Und Andreas Spillmann setzte sich für die umstrittenste Idee ein: die Dienstpflicht für alle. Eine Debatte darüber dränge sich auf, wenn einerseits die Armee einen grossen Teil der Stellungspflichtigen gar nicht brauche und anderseits das Milizprinzip in allen Lebensbereichen schwächele.

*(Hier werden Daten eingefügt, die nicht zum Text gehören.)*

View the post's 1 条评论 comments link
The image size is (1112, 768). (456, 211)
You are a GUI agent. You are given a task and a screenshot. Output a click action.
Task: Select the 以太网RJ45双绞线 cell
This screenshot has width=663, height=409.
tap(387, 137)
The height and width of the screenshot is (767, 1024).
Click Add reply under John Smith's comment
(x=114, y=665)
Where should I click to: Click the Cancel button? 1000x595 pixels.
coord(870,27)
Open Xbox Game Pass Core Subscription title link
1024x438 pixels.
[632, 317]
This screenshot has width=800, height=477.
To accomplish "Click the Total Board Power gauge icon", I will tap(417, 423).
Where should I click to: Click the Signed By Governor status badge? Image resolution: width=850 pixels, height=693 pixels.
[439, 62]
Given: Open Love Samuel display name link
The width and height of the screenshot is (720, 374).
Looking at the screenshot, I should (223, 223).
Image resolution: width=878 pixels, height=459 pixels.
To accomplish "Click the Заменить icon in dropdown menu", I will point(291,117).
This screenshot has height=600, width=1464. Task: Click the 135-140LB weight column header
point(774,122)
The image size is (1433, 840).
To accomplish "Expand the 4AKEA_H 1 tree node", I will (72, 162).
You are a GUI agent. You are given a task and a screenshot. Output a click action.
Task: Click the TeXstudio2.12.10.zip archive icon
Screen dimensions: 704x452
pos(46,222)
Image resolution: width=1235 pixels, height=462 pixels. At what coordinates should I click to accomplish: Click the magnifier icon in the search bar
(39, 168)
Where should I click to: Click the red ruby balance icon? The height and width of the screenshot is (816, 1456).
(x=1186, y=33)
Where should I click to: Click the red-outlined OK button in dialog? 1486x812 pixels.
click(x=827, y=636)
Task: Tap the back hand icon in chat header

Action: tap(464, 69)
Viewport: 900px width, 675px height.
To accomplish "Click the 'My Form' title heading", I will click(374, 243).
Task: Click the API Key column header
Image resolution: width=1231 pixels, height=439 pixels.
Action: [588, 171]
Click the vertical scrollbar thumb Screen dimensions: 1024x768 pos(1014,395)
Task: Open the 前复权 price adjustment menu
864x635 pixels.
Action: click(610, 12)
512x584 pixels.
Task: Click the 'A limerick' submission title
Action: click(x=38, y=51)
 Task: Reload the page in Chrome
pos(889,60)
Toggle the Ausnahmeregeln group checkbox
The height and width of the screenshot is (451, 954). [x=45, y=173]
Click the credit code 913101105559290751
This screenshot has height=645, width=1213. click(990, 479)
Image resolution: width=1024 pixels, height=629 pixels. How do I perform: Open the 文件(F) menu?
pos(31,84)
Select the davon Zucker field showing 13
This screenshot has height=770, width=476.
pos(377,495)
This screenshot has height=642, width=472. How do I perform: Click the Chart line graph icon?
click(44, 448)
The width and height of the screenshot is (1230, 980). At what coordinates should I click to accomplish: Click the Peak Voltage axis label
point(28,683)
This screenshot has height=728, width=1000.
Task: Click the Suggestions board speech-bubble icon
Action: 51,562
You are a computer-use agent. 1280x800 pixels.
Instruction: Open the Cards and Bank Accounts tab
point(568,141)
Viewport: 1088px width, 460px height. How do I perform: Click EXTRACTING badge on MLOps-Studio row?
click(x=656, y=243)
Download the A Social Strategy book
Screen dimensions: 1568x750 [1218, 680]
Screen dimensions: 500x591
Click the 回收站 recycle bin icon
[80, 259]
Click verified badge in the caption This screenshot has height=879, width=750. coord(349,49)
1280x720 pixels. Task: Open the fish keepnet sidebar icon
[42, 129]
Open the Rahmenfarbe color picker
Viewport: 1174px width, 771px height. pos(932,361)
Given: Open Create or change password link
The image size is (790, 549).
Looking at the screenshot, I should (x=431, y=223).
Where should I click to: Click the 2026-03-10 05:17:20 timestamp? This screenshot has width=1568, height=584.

Die Schweiz müsse mit der – nicht mehr durchgesetzten – Wehrpflicht für die Männer nicht die Armee aufgeben, wohl aber sicherheitspolitische Fragen klären: «Die Sicherheit ist das Kapital der Schweiz.» Ein General im Publikum wandte ein, schon heute liessen sich Zivildienstleistende kaum sinnvoll einsetzen: «Wie wollen Sie Leute motivieren, etwas zu tun, was sie nicht tun wollen?» Gerhard Schwarz betonte, dass der Vorschlag es erlaube, für die Verteidigungsaufgaben aus einem grösseren Pool von Menschen zu schöpfen, Männern und Frauen, und dass man sich mehr auf jene mit der grössten Motivation stützen könne. Und dem Einwand fehlender sinnvoller Aufgaben hielt er entgegen, dass man durch den Einbezug von Familienarbeit das Feld weit öffnen könnte. Innerhalb des Bürgerdienstes soll mit den richtigen Anreizen, materiellen wie immateriellen, dafür gesorgt werden, dass der Dienst in der Armee seine Bedeutung behält.
«Welche Idee wird zur grössten Diskussion führen?», fragte Gesprächsleiterin Ellinor von Kauffungen zum Schluss. Nicht eine Idee, sondern eine Frage, meinte Pascal Couchepin: «Ist es die Aufgabe von Avenir Suisse, ein solches Buch zu machen?» Und er gab die Antwort gleich selbst: «Ich glaube, ja.»